1. Zach Benson got to Vancouver still in search of his first goal of the season. He had 11 assists in 17 games and was impacting the game in other areas, but the goal drought was starting to creep into his head a little bit. Benson was deferring to the pass too often.

“It’s tough when you’re not scoring, but when you can impact the game in other ways, and I feel like my playmaking ability is on another level, too, you take the positives,” Benson said before the game against the Canucks. “You want to score, but my mindset is you get one, they can come in bunches. Hopefully, it can come sooner rather than later.”

It came Thursday night in front of his friends and family in Vancouver. Benson showed off a quick release on a power-play shot and beat Thatcher Demko for what turned out to be the winning goal.

Benny with a BLAST! 🚀#LetsGoBuffalo | #sabrehood pic.twitter.com/SqpHGQs17o

— Buffalo Sabres (@BuffaloSabres) December 12, 2025

“Definitely a weight off the shoulders,” Benson said. “You’re still like, ‘Hopefully this one wasn’t offside.’ But when the puck dropped, it was a relief.”

2. The Sabres finished Thursday’s game with 26 blocked shots.

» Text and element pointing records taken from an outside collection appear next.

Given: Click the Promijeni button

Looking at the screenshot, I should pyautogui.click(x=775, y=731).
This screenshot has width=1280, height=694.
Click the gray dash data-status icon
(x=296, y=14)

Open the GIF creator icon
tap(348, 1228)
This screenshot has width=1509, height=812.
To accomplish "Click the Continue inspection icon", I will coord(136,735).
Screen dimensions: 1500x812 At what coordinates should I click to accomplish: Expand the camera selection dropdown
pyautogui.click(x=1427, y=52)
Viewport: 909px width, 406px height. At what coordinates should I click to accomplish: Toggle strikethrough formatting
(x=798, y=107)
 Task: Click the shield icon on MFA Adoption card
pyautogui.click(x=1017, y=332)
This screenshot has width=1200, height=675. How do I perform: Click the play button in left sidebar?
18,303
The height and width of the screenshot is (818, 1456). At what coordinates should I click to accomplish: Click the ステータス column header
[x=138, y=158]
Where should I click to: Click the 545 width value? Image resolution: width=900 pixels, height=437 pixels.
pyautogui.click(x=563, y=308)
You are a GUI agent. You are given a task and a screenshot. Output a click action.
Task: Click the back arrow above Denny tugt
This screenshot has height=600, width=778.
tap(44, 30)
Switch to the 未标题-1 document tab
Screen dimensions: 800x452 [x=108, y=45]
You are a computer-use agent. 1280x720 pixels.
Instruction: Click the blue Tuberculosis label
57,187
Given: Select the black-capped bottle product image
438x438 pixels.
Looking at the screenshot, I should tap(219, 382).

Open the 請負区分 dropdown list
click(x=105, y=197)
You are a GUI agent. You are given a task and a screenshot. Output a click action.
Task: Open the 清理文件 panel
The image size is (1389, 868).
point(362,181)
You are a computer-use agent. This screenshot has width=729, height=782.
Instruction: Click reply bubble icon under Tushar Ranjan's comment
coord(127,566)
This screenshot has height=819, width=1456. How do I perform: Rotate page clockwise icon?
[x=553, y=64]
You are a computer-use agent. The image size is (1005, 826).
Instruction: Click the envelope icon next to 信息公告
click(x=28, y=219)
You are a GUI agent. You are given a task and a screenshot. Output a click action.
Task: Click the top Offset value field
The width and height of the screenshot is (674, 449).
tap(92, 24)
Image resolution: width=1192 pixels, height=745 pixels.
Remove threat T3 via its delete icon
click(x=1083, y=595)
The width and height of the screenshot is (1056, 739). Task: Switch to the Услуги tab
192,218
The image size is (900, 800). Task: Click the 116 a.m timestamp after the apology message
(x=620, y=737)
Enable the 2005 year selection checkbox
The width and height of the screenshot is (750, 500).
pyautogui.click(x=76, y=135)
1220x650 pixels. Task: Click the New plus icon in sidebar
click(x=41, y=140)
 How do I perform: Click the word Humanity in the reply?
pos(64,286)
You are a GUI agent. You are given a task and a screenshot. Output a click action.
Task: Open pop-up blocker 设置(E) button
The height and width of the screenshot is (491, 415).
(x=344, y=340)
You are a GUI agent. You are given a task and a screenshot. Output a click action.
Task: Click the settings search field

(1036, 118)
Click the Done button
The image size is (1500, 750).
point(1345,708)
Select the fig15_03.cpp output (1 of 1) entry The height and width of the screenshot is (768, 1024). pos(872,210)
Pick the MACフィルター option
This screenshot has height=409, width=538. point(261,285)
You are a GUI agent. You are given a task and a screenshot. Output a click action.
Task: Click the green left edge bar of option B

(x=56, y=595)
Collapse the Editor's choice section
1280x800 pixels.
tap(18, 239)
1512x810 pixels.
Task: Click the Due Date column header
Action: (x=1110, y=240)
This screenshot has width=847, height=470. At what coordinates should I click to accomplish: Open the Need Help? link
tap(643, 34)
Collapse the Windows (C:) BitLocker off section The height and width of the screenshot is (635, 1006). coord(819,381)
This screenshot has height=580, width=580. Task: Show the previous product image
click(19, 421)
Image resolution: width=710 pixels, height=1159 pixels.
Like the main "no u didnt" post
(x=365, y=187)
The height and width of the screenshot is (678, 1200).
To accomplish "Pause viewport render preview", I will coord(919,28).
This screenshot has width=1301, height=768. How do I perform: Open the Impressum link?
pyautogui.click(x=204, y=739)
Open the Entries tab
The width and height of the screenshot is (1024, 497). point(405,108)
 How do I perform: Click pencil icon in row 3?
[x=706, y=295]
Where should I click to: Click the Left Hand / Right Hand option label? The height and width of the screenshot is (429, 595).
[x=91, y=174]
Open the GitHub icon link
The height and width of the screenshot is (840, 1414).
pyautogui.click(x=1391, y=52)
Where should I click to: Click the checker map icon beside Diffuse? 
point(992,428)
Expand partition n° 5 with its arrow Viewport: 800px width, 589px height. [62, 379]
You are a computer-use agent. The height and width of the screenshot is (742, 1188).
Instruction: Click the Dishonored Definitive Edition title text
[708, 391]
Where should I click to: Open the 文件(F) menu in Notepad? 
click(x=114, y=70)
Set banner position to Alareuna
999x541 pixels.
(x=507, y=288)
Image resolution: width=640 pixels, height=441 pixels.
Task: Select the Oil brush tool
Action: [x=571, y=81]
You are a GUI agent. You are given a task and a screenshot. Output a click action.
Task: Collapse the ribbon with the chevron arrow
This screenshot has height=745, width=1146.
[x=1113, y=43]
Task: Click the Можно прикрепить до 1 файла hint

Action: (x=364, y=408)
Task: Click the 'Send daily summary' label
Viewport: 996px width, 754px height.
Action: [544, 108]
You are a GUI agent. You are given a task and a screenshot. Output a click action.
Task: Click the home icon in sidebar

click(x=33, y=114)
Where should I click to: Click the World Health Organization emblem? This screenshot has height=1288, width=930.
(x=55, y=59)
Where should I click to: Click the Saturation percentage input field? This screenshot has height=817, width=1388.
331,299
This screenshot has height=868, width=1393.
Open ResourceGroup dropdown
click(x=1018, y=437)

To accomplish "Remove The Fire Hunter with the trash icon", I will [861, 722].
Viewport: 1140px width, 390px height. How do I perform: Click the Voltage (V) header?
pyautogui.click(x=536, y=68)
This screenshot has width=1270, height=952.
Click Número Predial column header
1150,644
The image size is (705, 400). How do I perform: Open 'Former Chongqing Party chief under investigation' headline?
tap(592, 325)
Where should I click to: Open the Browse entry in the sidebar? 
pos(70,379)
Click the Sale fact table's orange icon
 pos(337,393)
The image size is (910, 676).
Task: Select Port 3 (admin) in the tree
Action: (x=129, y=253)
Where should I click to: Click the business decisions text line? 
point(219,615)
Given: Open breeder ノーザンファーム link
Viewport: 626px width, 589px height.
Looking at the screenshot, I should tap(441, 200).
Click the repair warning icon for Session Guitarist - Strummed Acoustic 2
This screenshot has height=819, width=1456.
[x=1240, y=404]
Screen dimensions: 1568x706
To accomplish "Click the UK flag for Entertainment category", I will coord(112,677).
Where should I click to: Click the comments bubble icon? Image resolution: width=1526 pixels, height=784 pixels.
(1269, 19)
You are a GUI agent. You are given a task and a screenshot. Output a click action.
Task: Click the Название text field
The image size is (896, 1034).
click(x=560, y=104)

Conor Timmins and Tyson Kozak tied for the team lead with five each, and 12 different players blocked a shot. The biggest block came from Jordan Greenway, who sold out late in the third period to keep the game-tying goal off the board. This road trip started with three straight losses, including a frustrating game in Calgary. And in this game, they were without Jason Zucker (upper and lower body), Josh Norris (illness/soreness), Alex Tuch (illness), and the team still showed the desperate style of play they’ve been looking for.

“When it came down to it, we did everything we could,” Dahlin. “It was a lot of sacrifice and a hell of a third period. But we can do better. For us right now, it’s must-wins. Maybe it’s a mental thing. Today was unbelievable. I couldn’t even count how many blocked shots.”

3. Trevor Kuntar made his NHL debut because Tuch missed the game with an illness. Kuntar, a 24-year-old third-round pick of the Boston Bruins, signed an AHL deal with the Sabres organization over the summer. This week, the team decided to sign the Buffalo native to a one-year, two-way contract and call him up to the NHL roster. He had a hectic travel day Wednesday, taking a three-hour car ride from Belleville, Ont., to Toronto for a flight to Vancouver that arrived at midnight PT. That didn’t stop him from playing with a ton of tenacity in roughly five minutes of ice time in a fourth-line role.

ROOKIE LAP ALERT‼️

Welcome to the @NHL, Trevor Kuntar!#LetsGoBuffalo | @DYouville pic.twitter.com/UOuesXGOdj

— Buffalo Sabres (@BuffaloSabres) December 12, 2025

“I liked his shifts,” Ruff said. “He finished bodies hard. He competed hard on the puck. A lot of times, winning on the road isn’t about skill. It’s about the real hard compete. Every time I put him on the ice, the compete was good.”